▶ **Information provided**
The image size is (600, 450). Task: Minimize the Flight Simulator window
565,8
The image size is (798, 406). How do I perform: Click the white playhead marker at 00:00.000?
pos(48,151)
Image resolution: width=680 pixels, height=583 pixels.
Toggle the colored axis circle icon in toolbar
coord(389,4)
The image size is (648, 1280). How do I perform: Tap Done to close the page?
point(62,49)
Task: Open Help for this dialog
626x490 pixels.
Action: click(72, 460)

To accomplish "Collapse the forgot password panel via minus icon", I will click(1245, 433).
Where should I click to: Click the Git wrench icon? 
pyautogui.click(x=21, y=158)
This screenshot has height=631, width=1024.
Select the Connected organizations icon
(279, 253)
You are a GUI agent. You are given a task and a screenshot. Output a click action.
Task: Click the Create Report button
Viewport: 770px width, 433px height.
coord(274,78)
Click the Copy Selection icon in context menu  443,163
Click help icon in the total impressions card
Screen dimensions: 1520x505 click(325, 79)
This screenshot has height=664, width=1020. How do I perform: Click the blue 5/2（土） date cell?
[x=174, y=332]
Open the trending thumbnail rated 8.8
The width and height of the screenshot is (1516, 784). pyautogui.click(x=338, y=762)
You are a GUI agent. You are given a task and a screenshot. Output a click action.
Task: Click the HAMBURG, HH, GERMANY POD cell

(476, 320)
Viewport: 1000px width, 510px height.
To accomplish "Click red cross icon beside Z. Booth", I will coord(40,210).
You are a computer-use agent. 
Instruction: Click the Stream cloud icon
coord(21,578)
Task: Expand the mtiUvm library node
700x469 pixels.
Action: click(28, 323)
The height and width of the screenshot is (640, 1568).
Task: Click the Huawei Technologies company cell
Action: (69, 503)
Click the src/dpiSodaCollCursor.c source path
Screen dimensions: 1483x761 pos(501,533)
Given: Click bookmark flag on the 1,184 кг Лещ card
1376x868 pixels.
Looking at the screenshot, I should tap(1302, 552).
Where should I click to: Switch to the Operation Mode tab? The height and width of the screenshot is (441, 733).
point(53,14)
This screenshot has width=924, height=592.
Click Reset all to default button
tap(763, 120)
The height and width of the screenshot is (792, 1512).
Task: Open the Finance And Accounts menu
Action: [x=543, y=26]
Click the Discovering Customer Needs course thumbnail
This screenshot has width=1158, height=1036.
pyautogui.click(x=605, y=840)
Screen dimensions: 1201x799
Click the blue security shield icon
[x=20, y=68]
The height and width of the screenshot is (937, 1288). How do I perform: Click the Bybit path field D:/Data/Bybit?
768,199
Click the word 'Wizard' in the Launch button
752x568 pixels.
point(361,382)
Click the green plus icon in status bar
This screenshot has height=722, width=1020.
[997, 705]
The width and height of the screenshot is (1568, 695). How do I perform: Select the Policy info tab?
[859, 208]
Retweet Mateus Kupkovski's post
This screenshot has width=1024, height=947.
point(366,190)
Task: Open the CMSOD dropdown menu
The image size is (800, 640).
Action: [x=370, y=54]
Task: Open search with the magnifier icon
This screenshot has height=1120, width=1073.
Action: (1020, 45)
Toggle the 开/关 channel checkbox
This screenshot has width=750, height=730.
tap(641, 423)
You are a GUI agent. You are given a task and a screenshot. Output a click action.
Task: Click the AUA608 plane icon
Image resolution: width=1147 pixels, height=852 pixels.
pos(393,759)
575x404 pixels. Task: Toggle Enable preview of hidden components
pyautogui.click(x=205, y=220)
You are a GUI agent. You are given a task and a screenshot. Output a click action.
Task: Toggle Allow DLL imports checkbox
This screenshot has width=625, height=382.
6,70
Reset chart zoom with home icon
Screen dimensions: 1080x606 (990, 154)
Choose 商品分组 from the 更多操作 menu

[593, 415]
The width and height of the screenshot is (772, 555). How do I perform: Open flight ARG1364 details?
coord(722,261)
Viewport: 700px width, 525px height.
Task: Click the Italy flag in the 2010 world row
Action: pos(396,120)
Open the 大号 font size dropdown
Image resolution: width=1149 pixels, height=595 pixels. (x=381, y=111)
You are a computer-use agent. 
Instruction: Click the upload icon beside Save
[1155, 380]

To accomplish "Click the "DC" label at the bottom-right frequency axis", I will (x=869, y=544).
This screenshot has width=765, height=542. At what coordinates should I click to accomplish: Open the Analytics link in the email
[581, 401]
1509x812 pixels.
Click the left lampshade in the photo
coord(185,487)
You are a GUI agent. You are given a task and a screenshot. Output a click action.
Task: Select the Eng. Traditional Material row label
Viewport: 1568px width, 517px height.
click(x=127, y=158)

▶ **What is required**
The lines above that hold "will" are the result; show every one of them.

▶ **Response below**
To accomplish "Collapse the forgot password panel via minus icon", I will click(1245, 433).
To accomplish "Click red cross icon beside Z. Booth", I will coord(40,210).
To accomplish "Click the "DC" label at the bottom-right frequency axis", I will (x=869, y=544).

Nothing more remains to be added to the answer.